Answer these questions about the triangle trigonometry text:
1. What does the remark say OP now seems to be looking for?
2. How many distinct relations between the angles and the sides of a triangle does the text say exist?
3. In the first system of equations, what do the three angles add up to?

Provided passage:

-------------------------

REMARK: It seems now to me that OP is looking for generalizations of $\text{IV}$ type relations valid for quadrilaterals, pentagons, etc., and not other triangle trigonometric relations, as I exemplified below.

enter image description here

Notation: Consider a triangle with angles $A$, $B$, $C$ and opposite sides $a$, $b$, $c$.

It is known that there exists only three distinct relations between the angles and the sides. For instance the system

$$\begin{eqnarray} \frac{a}{\sin A} &=&\frac{b}{\sin B} \\ \frac{a}{\sin A} &=&\frac{c}{\sin C}\tag{1} \\ A+B+C &=&\pi; \end{eqnarray}$$

or this equivalent (yours (I),(II),(III))

-------------------------

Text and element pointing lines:
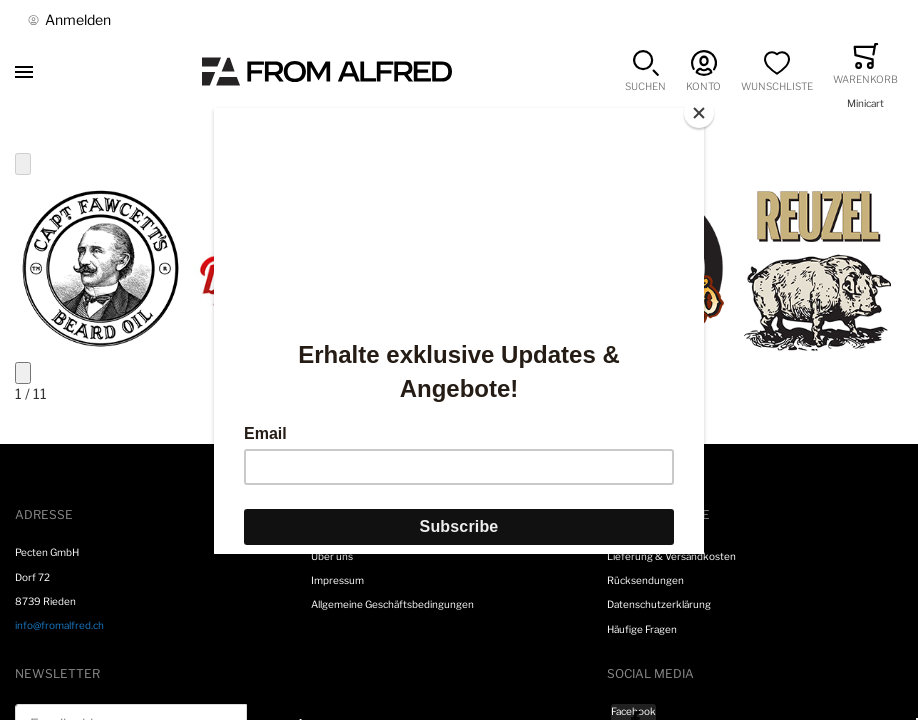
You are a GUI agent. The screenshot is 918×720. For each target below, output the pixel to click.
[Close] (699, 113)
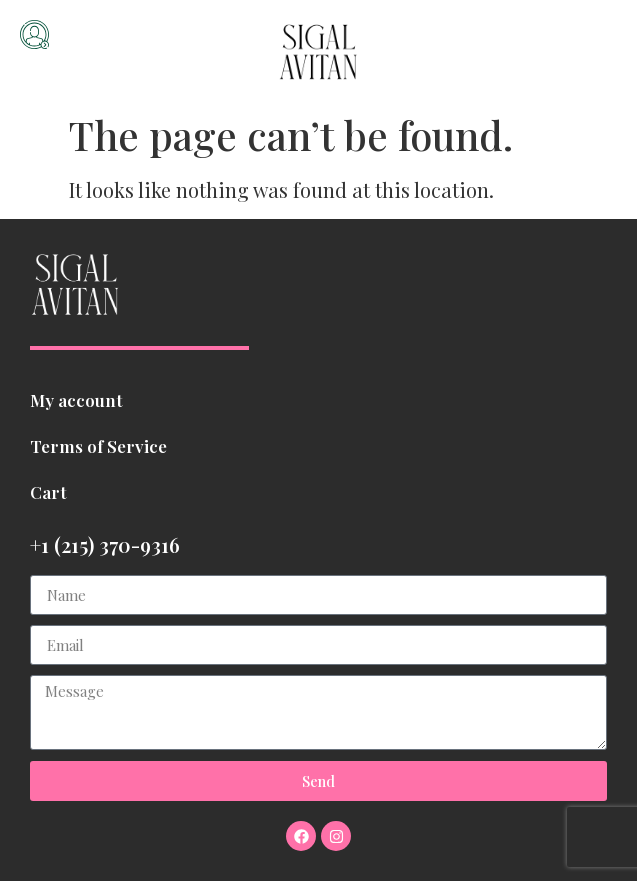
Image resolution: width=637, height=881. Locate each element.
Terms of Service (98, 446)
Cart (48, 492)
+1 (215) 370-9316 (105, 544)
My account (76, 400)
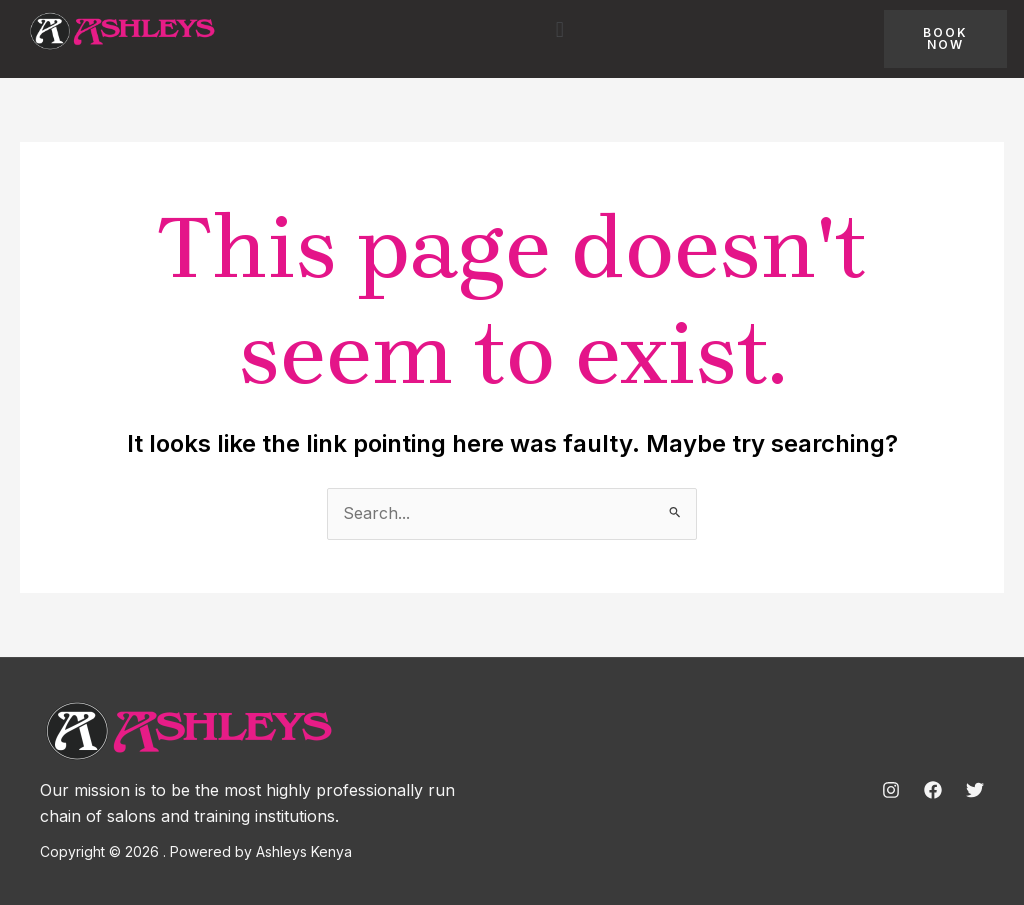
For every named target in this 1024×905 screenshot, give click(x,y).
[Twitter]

-------------------------

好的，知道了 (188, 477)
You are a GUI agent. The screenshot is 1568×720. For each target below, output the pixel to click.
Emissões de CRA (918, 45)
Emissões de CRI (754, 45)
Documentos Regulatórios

-------------------------

Reply to the exercise:
1. Generalizations of IV type relations valid for quadrilaterals, pentagons, etc.
2. Only three.
3. $\pi$ ($A+B+C=\pi$).